Pozostają jeszcze unknown unknowns, czyli nieprzewidziane skutki geoinżynierii. Jest prawdziwą ironią, że Levitt i Dubner najpierw dezawuują użyteczność komputerowych modeli klimatu i eksperymentów numerycznych przy ocenie skutków globalnego ocieplenia, a później entuzjastycznie promują geoinżynierię… której skuteczne wdrożenie wymaga znacznie lepszej wiedzy na temat procesów klimatycznych, niż zgrubne przewidzenie skutków zmian stężenia CO2. Tak się bowiem składa, że największe obszary niepewności związanych z modelowaniem procesów zachodzących w atmosferze to te same obszary, które są krytyczne dla oceny skuteczności najpopularniejszych technologii geoinżynieryjnych: właściwości aerozoli, mikrofizyka chmur, regionalne prognozy klimatyczne.

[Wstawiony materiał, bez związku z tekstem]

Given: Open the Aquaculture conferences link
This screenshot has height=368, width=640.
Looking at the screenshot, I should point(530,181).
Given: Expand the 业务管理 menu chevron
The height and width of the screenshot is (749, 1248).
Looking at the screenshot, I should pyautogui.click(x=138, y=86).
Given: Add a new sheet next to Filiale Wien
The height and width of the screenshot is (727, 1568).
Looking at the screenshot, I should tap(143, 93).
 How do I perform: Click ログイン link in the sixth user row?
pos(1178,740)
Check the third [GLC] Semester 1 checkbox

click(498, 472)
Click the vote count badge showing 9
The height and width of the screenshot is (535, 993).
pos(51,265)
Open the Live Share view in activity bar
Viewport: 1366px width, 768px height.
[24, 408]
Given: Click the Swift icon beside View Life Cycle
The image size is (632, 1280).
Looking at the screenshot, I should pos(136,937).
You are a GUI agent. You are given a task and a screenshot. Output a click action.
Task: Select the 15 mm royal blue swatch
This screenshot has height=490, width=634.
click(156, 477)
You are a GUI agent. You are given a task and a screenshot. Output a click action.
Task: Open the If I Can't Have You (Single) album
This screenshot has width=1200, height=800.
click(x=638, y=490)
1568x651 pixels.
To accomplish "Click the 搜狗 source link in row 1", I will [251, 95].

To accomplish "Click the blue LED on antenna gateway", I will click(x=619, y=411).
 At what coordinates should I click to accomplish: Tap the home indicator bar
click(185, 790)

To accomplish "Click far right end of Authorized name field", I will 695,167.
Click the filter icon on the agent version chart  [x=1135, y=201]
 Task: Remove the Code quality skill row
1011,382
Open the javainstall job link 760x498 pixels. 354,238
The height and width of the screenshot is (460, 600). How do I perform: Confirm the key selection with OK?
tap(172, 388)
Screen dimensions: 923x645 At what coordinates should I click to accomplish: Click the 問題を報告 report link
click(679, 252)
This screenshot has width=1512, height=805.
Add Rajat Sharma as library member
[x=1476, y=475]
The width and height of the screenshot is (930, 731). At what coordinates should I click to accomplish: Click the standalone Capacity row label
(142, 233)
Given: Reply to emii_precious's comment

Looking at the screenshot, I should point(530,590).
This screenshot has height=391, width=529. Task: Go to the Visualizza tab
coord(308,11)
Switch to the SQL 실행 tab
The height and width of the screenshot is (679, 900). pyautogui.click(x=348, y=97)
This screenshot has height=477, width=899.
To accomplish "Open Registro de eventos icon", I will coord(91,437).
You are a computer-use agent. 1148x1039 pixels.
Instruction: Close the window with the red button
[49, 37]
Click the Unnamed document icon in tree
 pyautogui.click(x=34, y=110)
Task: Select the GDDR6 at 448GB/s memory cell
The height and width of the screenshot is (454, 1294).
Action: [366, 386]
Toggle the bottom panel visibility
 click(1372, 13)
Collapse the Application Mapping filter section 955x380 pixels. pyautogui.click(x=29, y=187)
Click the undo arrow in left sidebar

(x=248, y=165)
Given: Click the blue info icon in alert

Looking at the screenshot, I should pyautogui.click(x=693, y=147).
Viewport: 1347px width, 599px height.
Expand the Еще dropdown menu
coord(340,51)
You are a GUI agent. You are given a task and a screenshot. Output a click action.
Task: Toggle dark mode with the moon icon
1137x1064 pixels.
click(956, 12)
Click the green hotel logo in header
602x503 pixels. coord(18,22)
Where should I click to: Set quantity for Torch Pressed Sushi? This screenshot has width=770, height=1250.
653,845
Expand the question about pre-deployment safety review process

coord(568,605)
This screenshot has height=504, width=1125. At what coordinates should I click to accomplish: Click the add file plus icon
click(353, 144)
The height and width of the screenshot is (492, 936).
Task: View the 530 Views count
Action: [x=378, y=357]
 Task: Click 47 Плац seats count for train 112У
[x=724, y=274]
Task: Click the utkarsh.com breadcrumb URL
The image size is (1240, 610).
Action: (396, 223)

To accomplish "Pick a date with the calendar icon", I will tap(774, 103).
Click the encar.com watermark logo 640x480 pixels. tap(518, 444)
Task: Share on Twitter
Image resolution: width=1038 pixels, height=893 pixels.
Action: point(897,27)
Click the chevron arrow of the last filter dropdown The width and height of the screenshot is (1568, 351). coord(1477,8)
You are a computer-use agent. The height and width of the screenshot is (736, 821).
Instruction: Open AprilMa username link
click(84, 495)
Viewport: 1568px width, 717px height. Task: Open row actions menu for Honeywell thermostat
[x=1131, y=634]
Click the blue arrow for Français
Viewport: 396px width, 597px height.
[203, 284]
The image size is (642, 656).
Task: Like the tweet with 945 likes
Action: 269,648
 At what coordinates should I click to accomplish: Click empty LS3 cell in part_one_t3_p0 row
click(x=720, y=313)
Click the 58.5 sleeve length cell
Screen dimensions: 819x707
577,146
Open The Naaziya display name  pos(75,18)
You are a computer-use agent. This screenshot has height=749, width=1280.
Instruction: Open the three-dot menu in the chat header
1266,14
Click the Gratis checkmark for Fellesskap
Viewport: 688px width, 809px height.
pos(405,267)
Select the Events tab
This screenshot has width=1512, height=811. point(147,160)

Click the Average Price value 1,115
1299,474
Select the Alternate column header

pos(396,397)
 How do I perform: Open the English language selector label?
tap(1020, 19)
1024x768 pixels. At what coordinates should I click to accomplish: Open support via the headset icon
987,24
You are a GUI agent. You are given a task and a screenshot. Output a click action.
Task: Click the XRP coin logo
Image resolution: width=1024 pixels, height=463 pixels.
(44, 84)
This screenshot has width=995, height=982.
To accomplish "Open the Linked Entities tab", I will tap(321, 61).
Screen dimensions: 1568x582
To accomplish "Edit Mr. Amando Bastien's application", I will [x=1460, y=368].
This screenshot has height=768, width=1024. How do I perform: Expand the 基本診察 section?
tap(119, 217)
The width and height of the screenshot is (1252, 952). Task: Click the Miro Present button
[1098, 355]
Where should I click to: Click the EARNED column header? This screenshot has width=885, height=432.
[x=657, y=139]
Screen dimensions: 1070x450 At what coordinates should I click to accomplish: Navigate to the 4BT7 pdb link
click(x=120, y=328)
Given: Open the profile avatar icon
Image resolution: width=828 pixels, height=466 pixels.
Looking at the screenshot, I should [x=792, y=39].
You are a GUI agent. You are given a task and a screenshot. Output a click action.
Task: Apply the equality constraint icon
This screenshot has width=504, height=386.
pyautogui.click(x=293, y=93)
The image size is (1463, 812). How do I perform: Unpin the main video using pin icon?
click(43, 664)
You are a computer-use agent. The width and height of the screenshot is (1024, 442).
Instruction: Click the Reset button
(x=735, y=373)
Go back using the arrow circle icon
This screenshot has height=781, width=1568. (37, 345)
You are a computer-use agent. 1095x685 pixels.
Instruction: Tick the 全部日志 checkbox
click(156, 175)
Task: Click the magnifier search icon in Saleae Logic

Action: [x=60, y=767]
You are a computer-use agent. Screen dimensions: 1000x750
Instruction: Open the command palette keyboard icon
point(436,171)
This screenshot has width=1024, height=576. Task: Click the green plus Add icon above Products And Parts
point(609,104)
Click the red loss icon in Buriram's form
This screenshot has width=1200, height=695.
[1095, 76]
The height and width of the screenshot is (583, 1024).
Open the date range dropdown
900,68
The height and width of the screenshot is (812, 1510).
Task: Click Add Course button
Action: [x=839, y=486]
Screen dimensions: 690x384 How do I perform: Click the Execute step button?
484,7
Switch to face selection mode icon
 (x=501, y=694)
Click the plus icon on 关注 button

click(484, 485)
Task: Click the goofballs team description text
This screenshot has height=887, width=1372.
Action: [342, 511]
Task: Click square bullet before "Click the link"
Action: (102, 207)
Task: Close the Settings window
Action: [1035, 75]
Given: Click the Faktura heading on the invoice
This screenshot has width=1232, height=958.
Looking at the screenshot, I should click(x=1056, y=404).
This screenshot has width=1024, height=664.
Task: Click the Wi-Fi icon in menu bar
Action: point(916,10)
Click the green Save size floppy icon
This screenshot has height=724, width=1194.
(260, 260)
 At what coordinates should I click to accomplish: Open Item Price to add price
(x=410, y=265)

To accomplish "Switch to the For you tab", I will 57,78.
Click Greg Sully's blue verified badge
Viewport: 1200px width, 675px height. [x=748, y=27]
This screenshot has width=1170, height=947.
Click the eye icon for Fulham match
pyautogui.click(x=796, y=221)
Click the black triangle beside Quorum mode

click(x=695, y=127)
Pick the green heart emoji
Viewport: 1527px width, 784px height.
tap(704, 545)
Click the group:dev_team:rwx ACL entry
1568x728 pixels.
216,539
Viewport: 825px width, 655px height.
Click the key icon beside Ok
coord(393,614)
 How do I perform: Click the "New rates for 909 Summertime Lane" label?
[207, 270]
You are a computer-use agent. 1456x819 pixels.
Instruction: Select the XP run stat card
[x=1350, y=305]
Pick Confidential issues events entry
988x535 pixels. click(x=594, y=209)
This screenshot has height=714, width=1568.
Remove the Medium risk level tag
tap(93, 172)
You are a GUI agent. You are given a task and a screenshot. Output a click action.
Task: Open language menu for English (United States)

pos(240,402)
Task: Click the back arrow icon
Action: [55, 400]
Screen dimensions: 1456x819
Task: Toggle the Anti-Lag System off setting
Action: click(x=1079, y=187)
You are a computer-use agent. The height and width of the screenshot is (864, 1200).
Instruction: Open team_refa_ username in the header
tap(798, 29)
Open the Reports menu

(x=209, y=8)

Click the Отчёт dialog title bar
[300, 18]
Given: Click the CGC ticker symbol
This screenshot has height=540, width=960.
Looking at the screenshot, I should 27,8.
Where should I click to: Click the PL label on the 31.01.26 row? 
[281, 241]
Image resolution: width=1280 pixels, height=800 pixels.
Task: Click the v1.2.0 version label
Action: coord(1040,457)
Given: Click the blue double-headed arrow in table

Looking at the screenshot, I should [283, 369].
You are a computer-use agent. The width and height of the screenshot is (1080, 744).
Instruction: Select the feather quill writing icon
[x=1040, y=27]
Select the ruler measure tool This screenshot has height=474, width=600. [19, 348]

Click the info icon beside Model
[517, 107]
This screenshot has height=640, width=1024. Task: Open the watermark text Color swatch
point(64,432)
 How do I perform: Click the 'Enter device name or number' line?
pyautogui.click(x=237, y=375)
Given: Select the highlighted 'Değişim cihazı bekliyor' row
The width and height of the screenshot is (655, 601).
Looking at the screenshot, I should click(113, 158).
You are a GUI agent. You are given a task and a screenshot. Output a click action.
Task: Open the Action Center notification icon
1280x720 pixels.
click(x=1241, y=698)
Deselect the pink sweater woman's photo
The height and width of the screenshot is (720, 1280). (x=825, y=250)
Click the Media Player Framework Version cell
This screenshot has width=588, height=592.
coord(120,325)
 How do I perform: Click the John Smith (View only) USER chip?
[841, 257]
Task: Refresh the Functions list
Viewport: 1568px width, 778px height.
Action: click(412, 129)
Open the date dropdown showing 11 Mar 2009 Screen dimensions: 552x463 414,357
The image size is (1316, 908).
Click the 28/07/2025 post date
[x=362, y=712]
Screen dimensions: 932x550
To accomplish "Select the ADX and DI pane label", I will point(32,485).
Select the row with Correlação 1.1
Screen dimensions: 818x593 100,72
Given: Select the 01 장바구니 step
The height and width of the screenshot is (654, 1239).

Levitt i Dubner przekonują w Superfreakonomii, że redukcja emisji CO2, proponowana przez „alarmistów” w imię masochistycznych i quasi-religijnych pobudek, nie jest konieczna, i że mamy pod ręką gotowe, lepsze i tańsze rozwiązania, przygotowane przez mądrych naukowców z Intellectual Ventures. Niestety, tak na razie nie jest, nie wiadomo też, czy sytuacja zmieni się w najbliższej przyszłości na tyle, by rekomendować geoinżynierię jako najlepszą strategię mitygacyjną. Do tego czasu można uznać pomysły z Superfreakonomii za pobożne życzenia.
[1] Crutzen P. J. (2006): „Albedo enhancement by stratospheric sulfate injections: A contribution to resolve a policy dilemma?”, Climatic Change, 77, 3–4.
[2] Caldeira K. i L Wood (2008): „Global and Arctic climate engineering: numerical model studies”, Phil. Trans. R. Soc. A, vol. 366 no. 1882 4039-4056.
[3] Latham J. (2002). „Amelioration of global warming by controlled enhancement of the albedo and longevity of low-level maritime clouds”, Atmos. Sci. Lett. 3: 52–58.
[4] Latham J., et al (2008): „Global temperature stabilization via controlled albedo enhancement of low-level maritime clouds”. [5] Trenberth K. E., A. Dai (2007): „Effects of Mount Pinatubo volcanic eruption on the hydrological cycle as an analog of geoengineering”, Geophysical Research Letter, vol. 34, L15702.
[6] Heckendorn P. (2009): „The impact of geoengineering aerosols on stratospheric temperature and ozone”, Environ. Res. Lett. 4 045108.
[7] Robock A., et al (2009): „Benefits, risks, and costs of stratospheric geoengineering”, Geophysical Research Letters, vol. 36, L19703.